- Task requirements
Task for the records below: copy exactly, and only, the line containing "Task: Edit the rule name 出现ERROR级别的报错" and every line after it to the end, with pictures left out.

[Stored records]
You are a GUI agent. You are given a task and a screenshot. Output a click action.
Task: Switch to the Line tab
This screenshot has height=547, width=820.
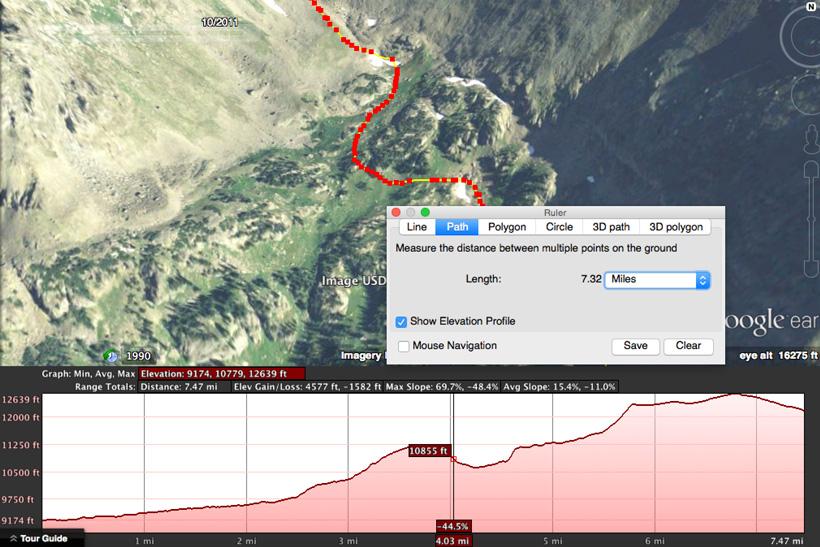pos(416,227)
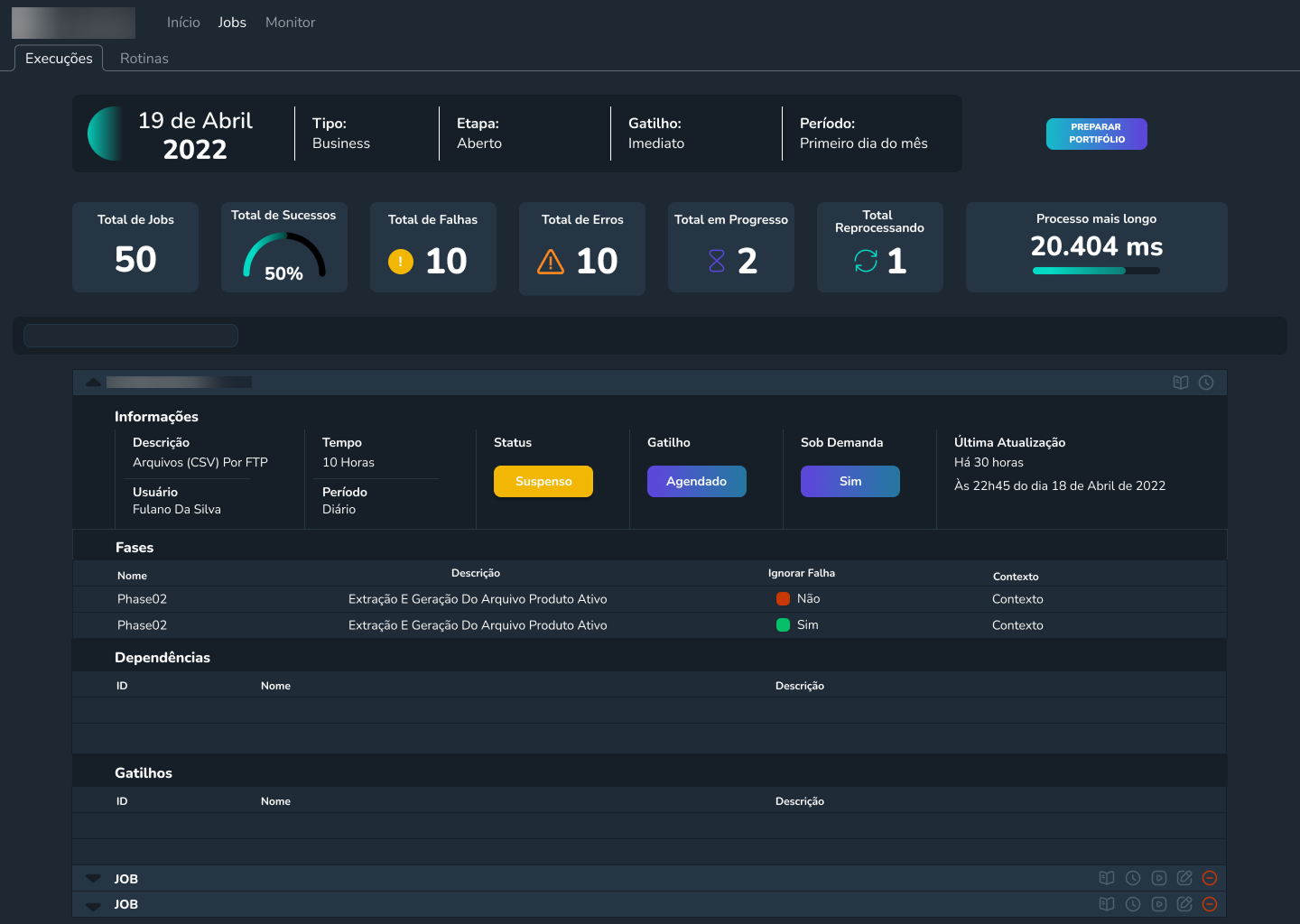Focus the search input field above job list

click(131, 336)
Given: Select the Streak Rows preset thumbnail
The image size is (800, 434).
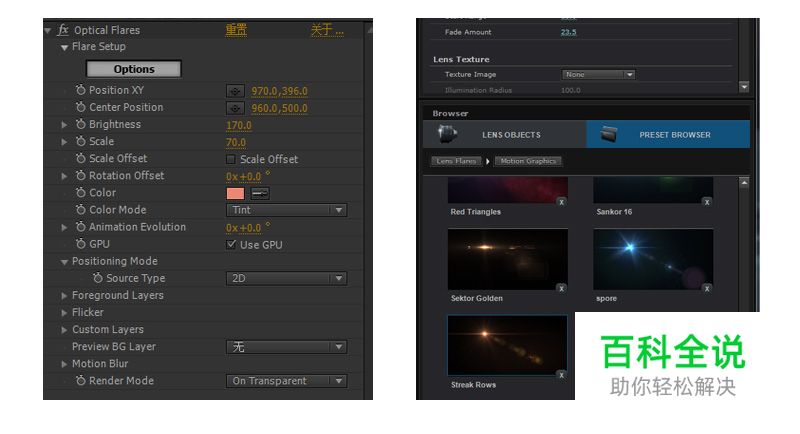Looking at the screenshot, I should click(507, 346).
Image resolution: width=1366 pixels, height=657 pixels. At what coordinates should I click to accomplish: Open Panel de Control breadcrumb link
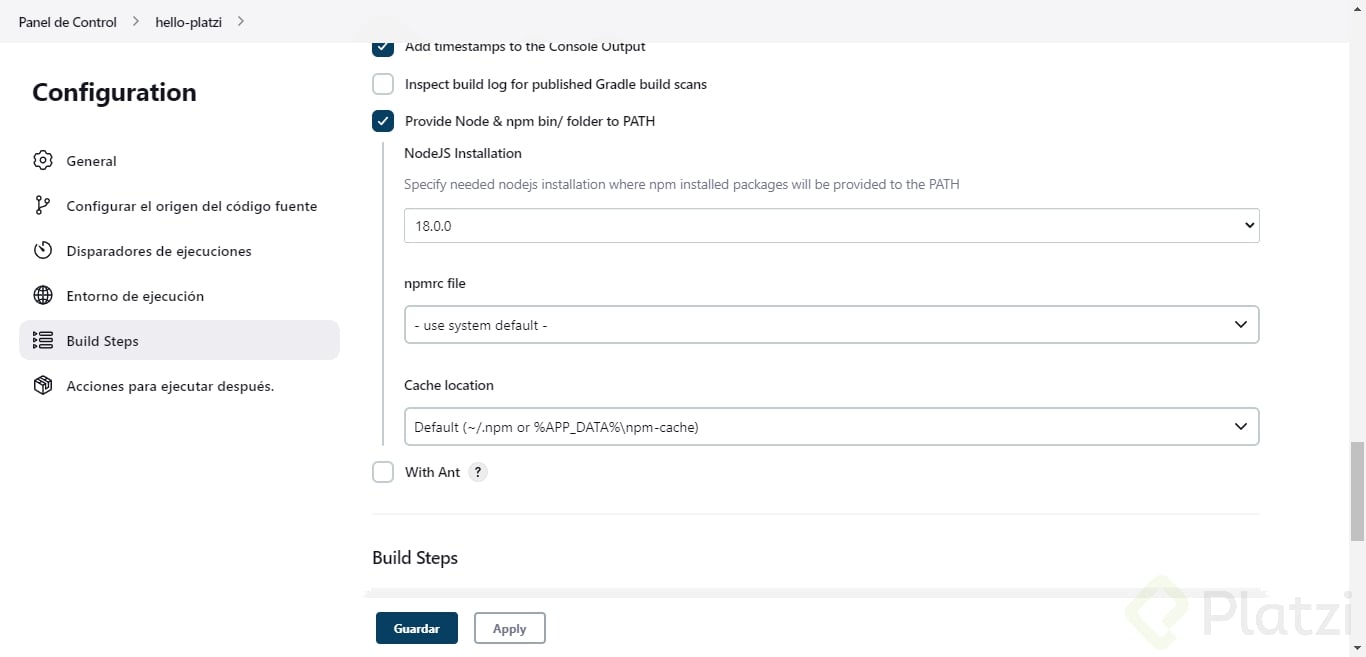pyautogui.click(x=68, y=22)
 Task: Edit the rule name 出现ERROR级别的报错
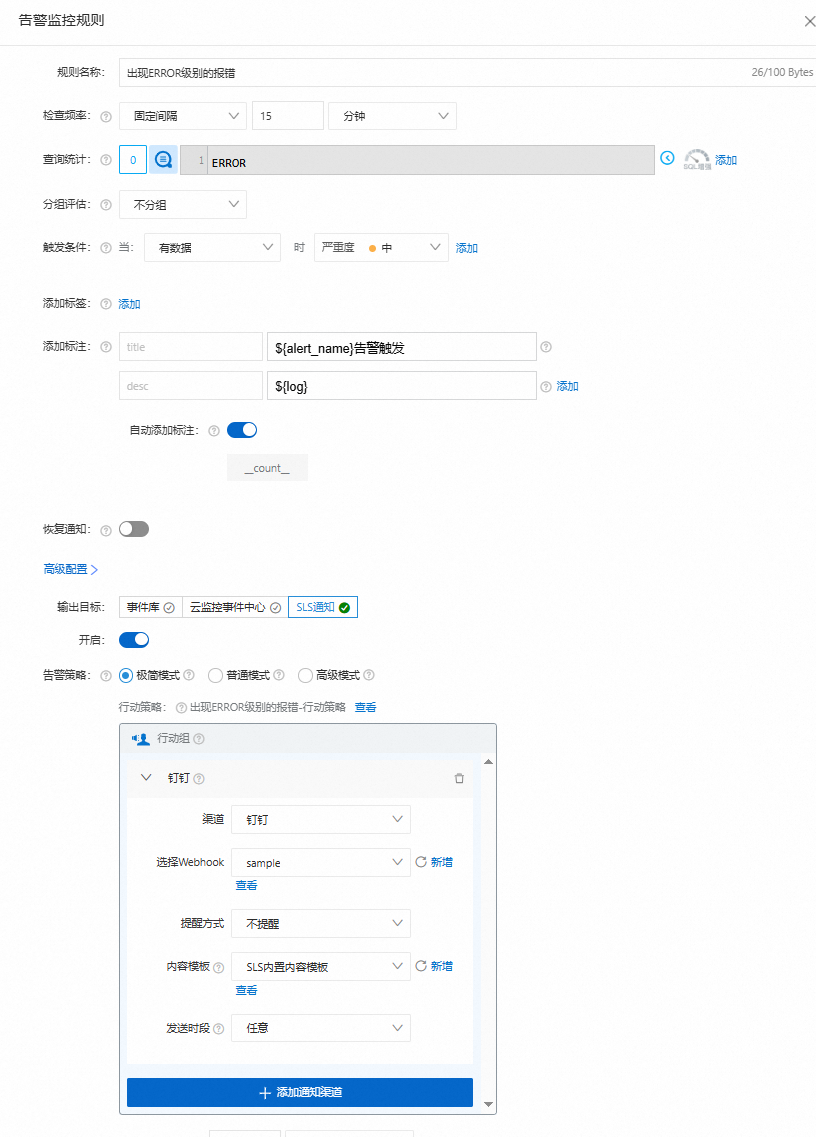pos(300,72)
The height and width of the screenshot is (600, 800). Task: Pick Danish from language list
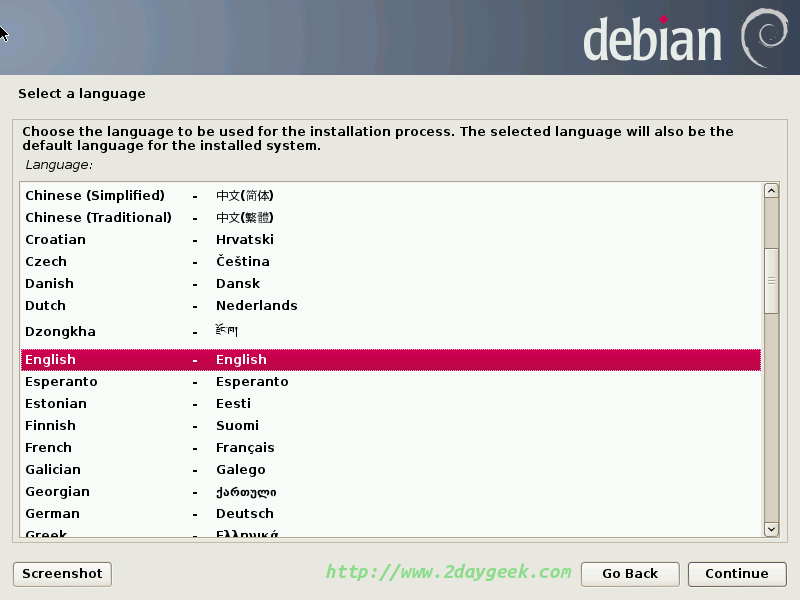point(390,284)
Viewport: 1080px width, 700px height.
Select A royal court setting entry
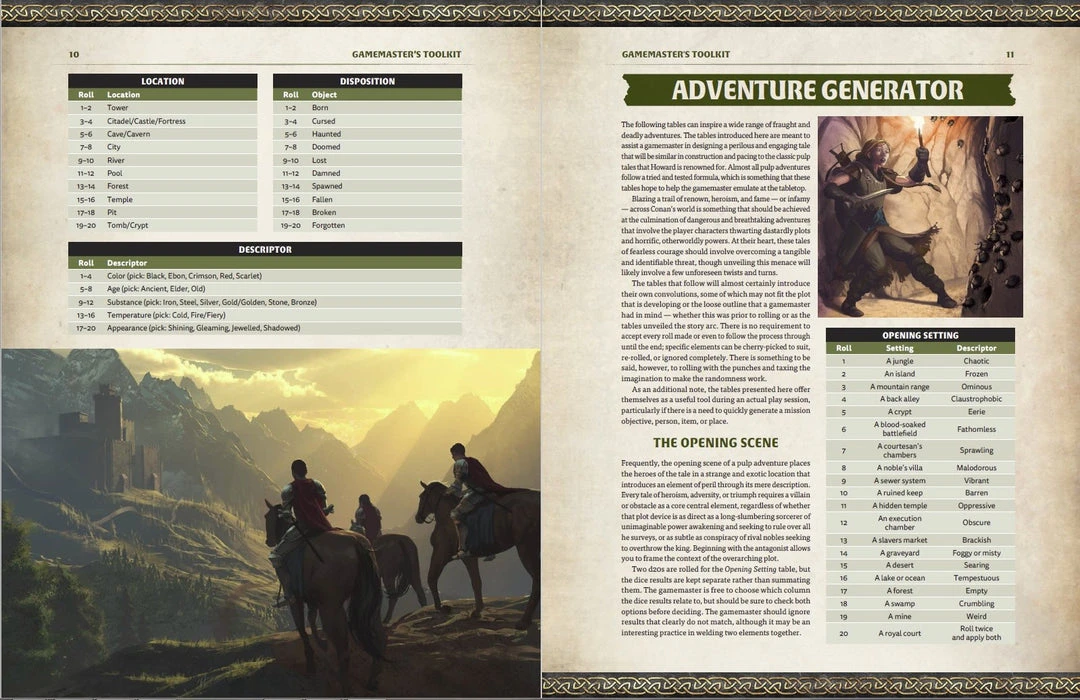[x=900, y=633]
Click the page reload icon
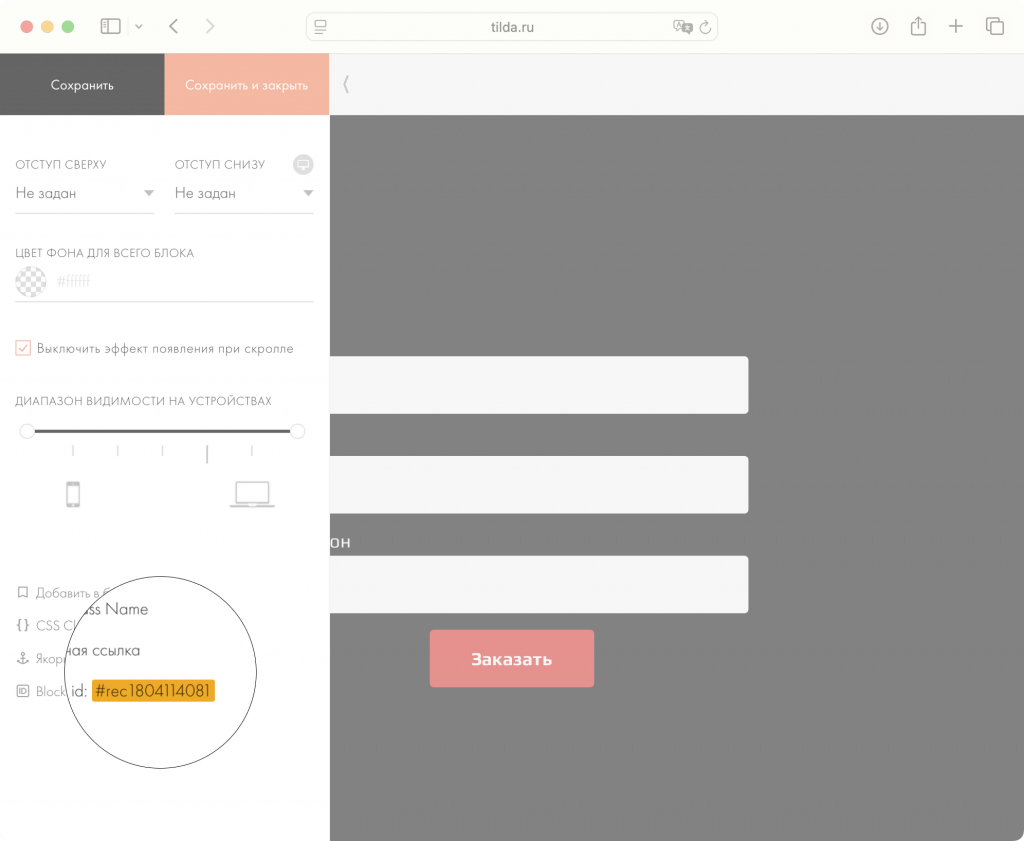Screen dimensions: 1024x841 click(x=705, y=28)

- Written reply
 Task: Edit the rule name 出现ERROR级别的报错
pos(300,72)
The height and width of the screenshot is (600, 800). Task: Pick Danish from language list
point(390,284)
Viewport: 1080px width, 700px height.
Select A royal court setting entry
[x=900, y=633]
Click the page reload icon
Screen dimensions: 1024x841 click(x=705, y=28)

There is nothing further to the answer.